Some background:
Now the 32bit HVM SMP Windows guest with the PV
drivers will hang randomly. Sometimes the problem occurs during drivers
loading, and sometimes the problem occurs when the guest is destroyed. And at
last, Xen0 will hang also. We are debugging this issue.
With the great help of Kevin Tian, we at last find two
deadlock issues on HVM SMP guest. The description of the deadlock is followed.
Suppose we have two vcpus now.
1) One
vcpu is holding the BIGLOCK, and it wants to hold the shadow_lock. At the same
time, the other vcpu is holding the shadow_lock, and it wants to walk the P2M
table. The fault pfn address is near the 4G boundary, for example 0xfee00, and
of course the va for the P2M table entry is now even never mapped. So when the
vcpu tries to walk the P2M table, one page fault in Xen address area occurs.
The current do_page_fault() will call spurious_page_fault() to test if it is a
page fault really or not.

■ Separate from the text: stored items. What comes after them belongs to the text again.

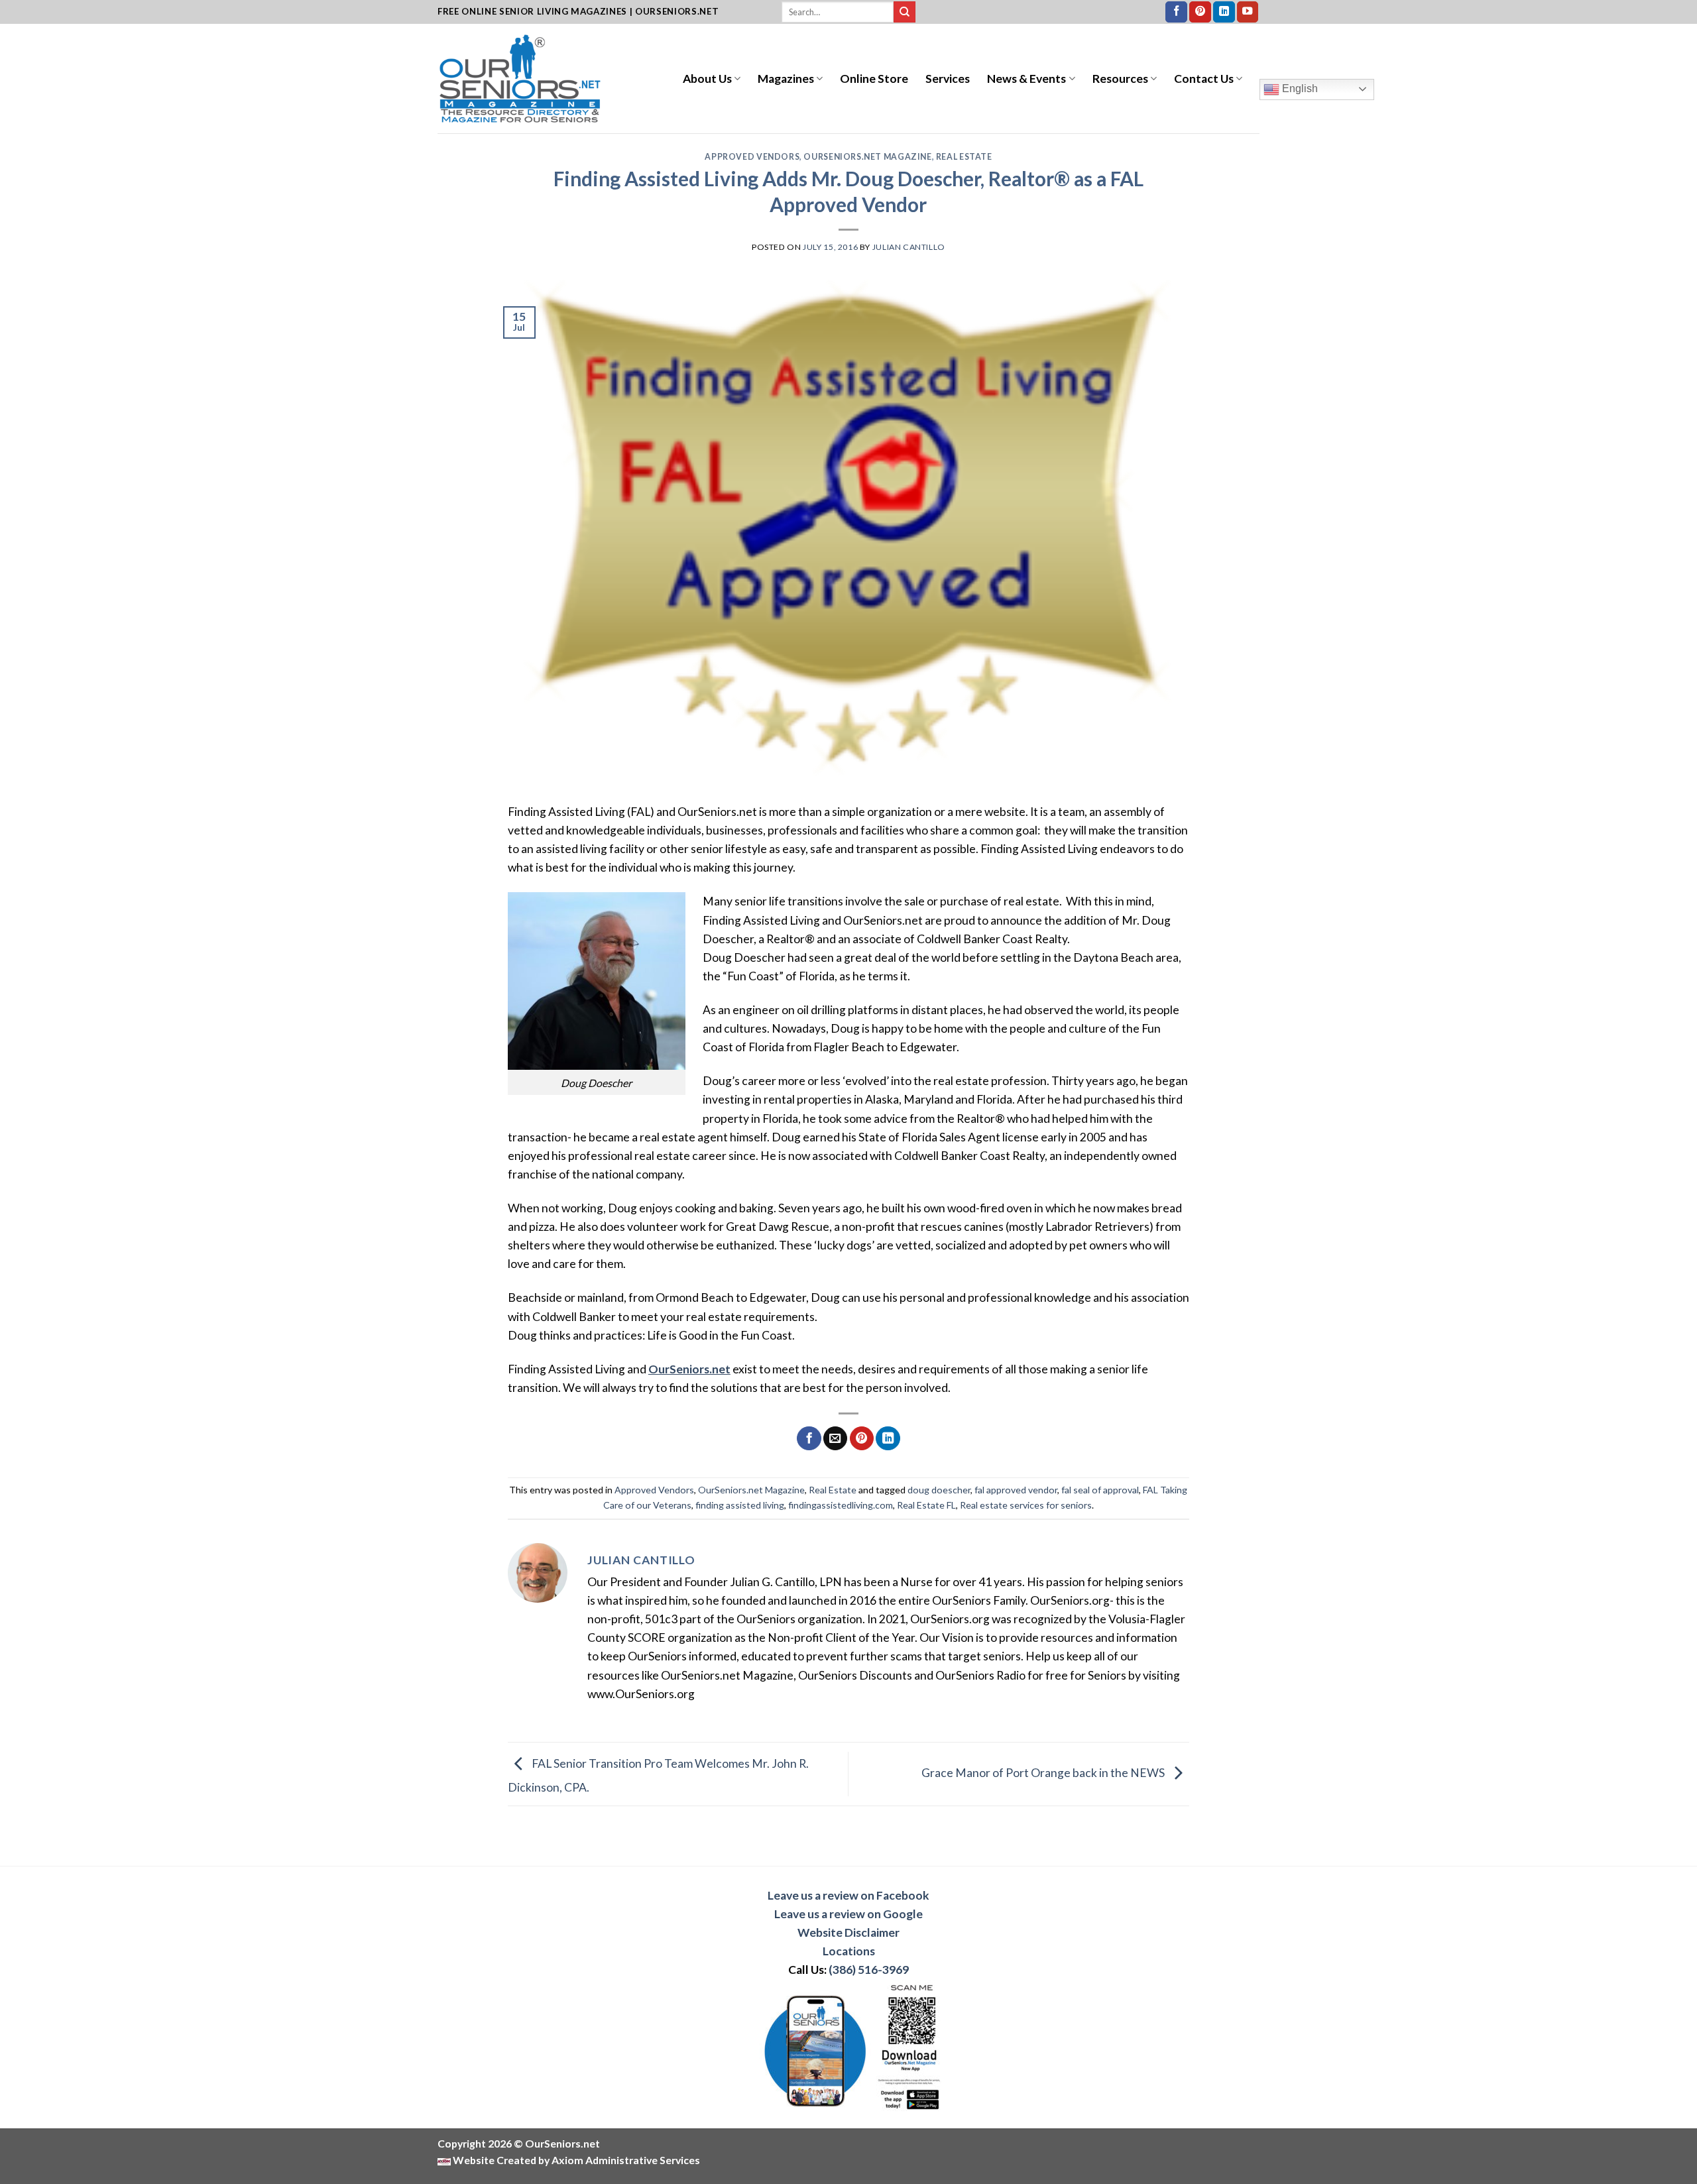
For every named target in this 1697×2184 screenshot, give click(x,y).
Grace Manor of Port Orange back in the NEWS (1044, 1773)
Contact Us (1204, 79)
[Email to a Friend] (835, 1438)
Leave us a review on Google (848, 1914)
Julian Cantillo (908, 247)
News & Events (1026, 79)
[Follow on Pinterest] (1200, 12)
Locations (849, 1951)
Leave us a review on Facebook (848, 1895)
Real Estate (964, 157)
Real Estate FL (926, 1505)
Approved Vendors (752, 157)
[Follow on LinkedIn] (1224, 12)
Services (947, 79)
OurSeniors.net (689, 1369)
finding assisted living (739, 1505)
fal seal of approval (1100, 1489)
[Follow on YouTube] (1248, 12)
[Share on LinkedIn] (888, 1438)
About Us (707, 79)
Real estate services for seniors (1026, 1505)
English (1298, 88)
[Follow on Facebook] (1176, 12)
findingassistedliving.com (840, 1505)
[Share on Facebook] (809, 1438)
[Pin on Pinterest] (862, 1438)
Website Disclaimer (848, 1932)
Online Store (874, 79)
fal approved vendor (1015, 1489)
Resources (1120, 79)
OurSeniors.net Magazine (867, 157)
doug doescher (938, 1489)
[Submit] (904, 12)
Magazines (786, 79)
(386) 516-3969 (869, 1970)
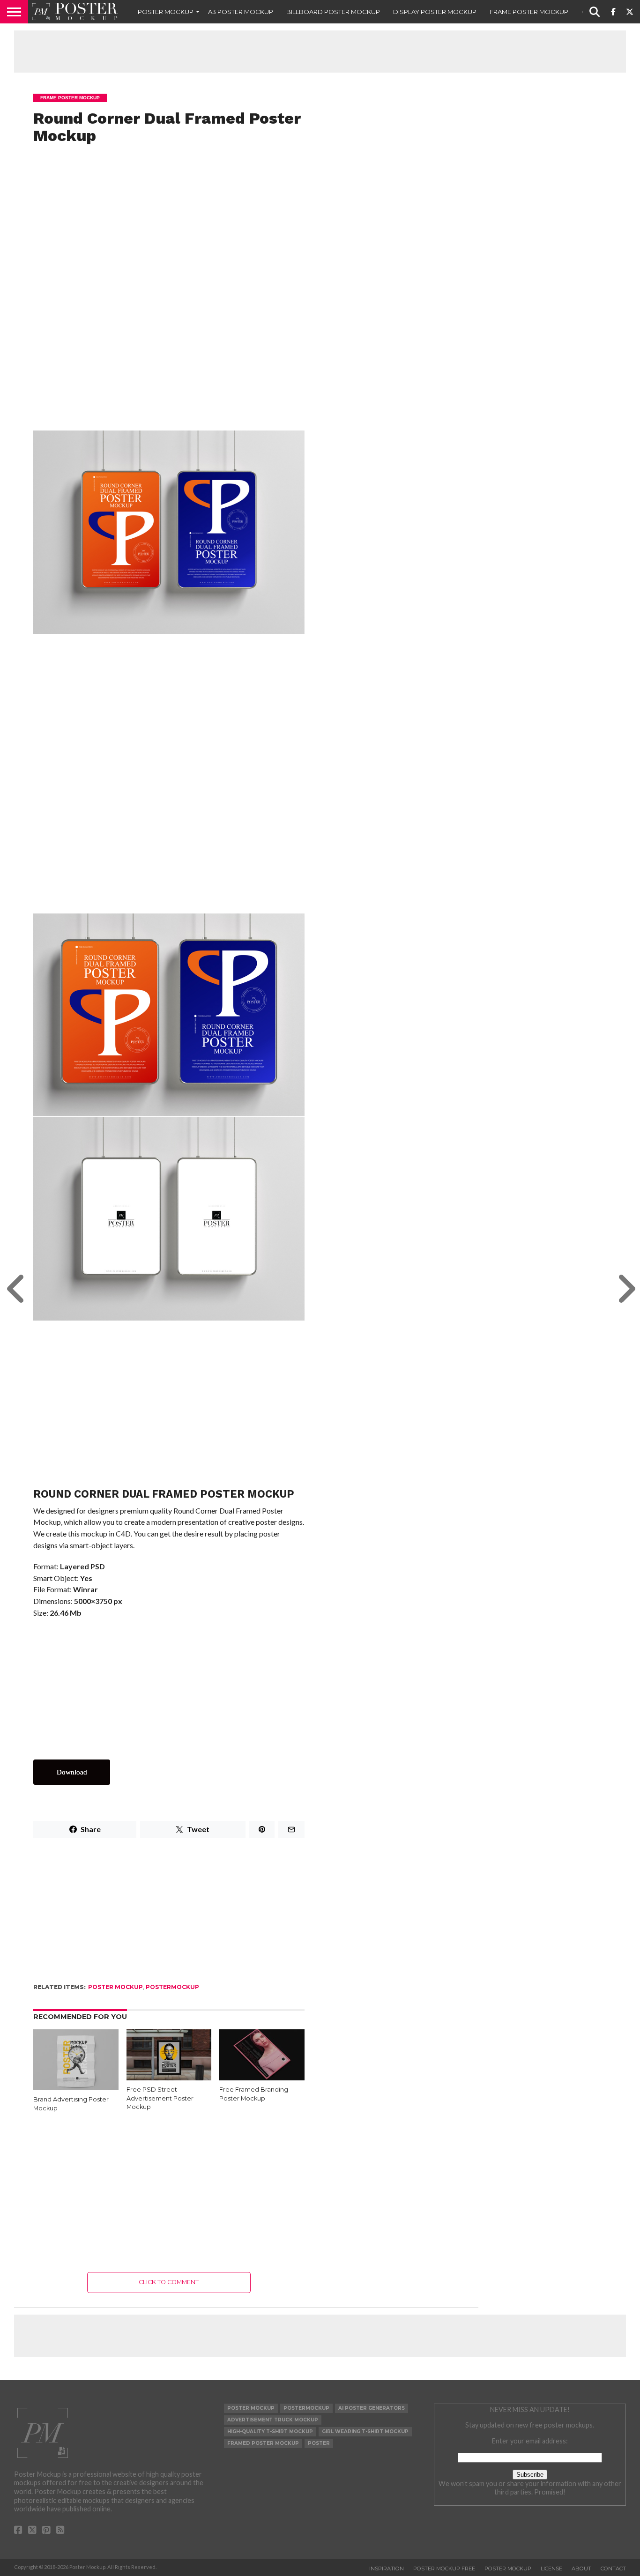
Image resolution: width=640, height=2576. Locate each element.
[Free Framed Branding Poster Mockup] (261, 2077)
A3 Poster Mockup (240, 11)
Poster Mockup (165, 11)
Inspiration (386, 2568)
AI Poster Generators (371, 2408)
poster (319, 2443)
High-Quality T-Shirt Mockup (270, 2431)
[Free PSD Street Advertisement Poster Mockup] (169, 2077)
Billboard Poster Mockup (333, 11)
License (551, 2568)
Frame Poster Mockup (529, 11)
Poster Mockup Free (444, 2568)
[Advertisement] (320, 51)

But the spurious_page_fault() will first try to hold
the BIGLOCK. So the deadlock…..
2) When
the guest is destroyed, Xen will call domain_shutdown_finalise(), the function
will first try to hold the BIGLOCK, and next call vcpu_sleep_sync(). The
vcpu_sleep_sync() will wait for other vcpu’s state. But the other vcpu
now is in the spurious_page_fault(), and spurious_page_fault() will try to hold
BIGLOCK. So another situation of deadlock.
Is there anything wrong with the description?
If we’re right, then does the
spurious_page_fault() need to hold the BIGLOCK? We have an ugly workaround to
decrease the occurring frequency of the spurious_page_fault(), that is we try
to map all the 4G P2M table area and fill it with INVALID_MFN accordingly at
P2M table allocated time. And with the workaround, the 32bit HVM SMP Windows
with PV drivers can now run more smoothly, and can be destroyed successfully.
But we have no elegant solution now. :-(
Does anyone have some good suggestions? Any comments
are welcome.
Thanks
Xioahui